Amsterdam is known for the series of canals that encircle in a horseshoe shape and crisscross each other throughout the city even though it is below-sea-level.  As such, the residents have had to find ways of dealing with the water and soft ground.  Houses are built on sturdy pilings to assure a solid foundation. Although you will see many cockeyed canal houses, some held up by huge logs, most buildings have been where they are for centuries.

The gables, oh, the gables.  They are Amsterdam!  If you look up, you will see many of the gables are adorned with a hook.  Not a decoration, the hook is there to enable residents to pull large, bulky objects up and into a window at the proper floor.  Most homes in Amsterdam have narrow, steep, often winding staircases that make it difficult to bring large, bulky objects upstairs.  Voila, the hook.  Many windows can be taken out of the wall completely for the same reason. In warm weather you will pass by many an establishment that has removed the windows to let the warm breeze waft through.

When property was sold in the early years of the city, it was valued by width, not depth.  So you will see many narrow buildings throughout the city.  After so many years and real estate transactions, many buildings that seem very tiny from the outside open into beautiful spaces. All along the canals the rear end of the houses open on to beautiful well kept gardens which are occasionally open to the public.
Just outside the large canals (Prinsengracht, Keizersgracht, Herengracht and Singel) you find the area that used to supply the city with fresh vegetables. This garden (in french; Jardin) area was later turned into a residential area with rather small houses, mainly for labourers, and is still named after the gardens. The Jordaan.

Charming houseboats line almost every canal.  You will see them with gardens on decks and roofs, with cushy upholstered chairs on deck, with tables and chairs for al fresco.  About 2,400 of these picturesque houses on water are docked in the city.  In the 1950's Amsterdam was experiencing a housing shortage (still is?) and in a display of typical Nederlandic ingenuity they looked to their beloved canals and the houseboat was established.

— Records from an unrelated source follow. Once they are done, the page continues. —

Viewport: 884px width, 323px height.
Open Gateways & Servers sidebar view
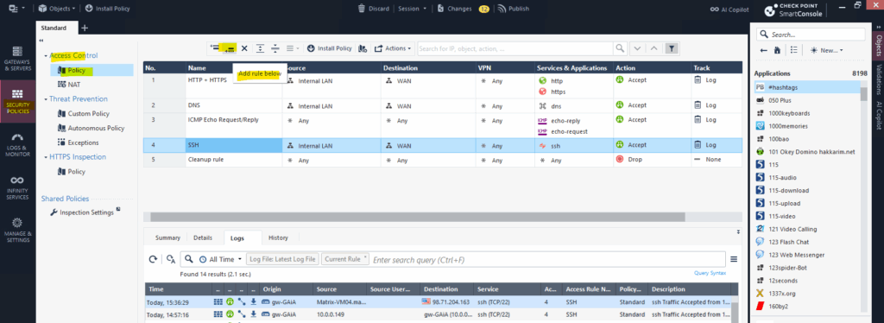point(17,59)
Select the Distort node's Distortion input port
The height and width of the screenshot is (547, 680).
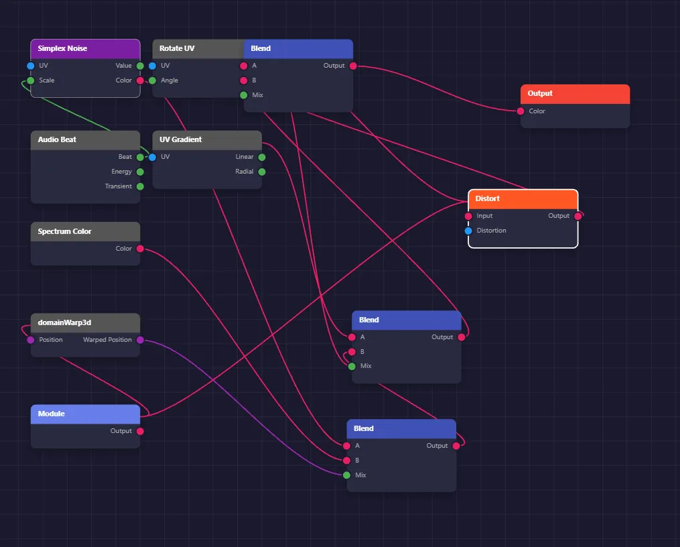[x=468, y=231]
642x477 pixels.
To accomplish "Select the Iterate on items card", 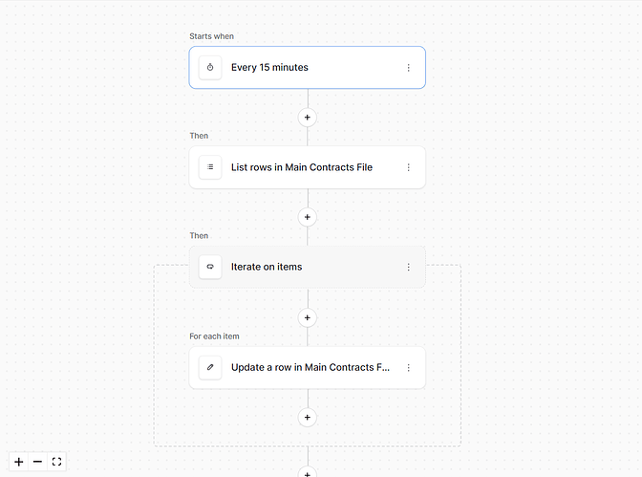I will [307, 268].
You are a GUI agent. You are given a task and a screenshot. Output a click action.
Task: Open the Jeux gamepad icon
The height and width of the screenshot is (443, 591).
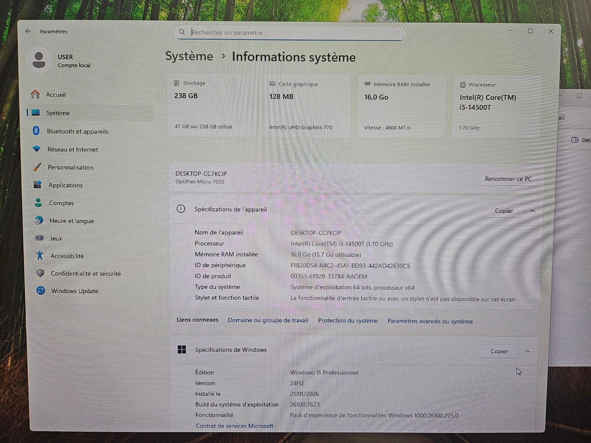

 Prinsengracht and Houseboats

A number of Amsterdam's famous residents have had their homes preserved and turned into museums, most notably Anne Frank and Rembrandt Van Rijn.

Anne Frank House

Anne Frank wrote her Diary of a Young Girl in this house from 1942-1944. It is perhaps the most renowned and widely-read accounts of daily life under German occupation during World War II. The actual house, located on the Prinsengracht, was constructed in 1635. It was listed for demolition in 1955. A campaign to save the house was successful, and the Anne Frank Foundation was established in 1957 with the purpose of preserving the house. It was opened to the public in 1960. Two large renovations closed the building temporarily in 1970 and 1999.

Rembrandt House Museum

Rembrandt purchased this house in 1639 and lived and worked there until he went bankrupt in 1656. Over the following centuries, the house went through various occupants and alterations until the building was bought by the city in 1906. A foundation was set up in 1907 with the purpose of preserving the building. Today, it is a museum dedicated to Rembrandt etchings and drawings, and also houses works by Rembrandts teachers and pupils.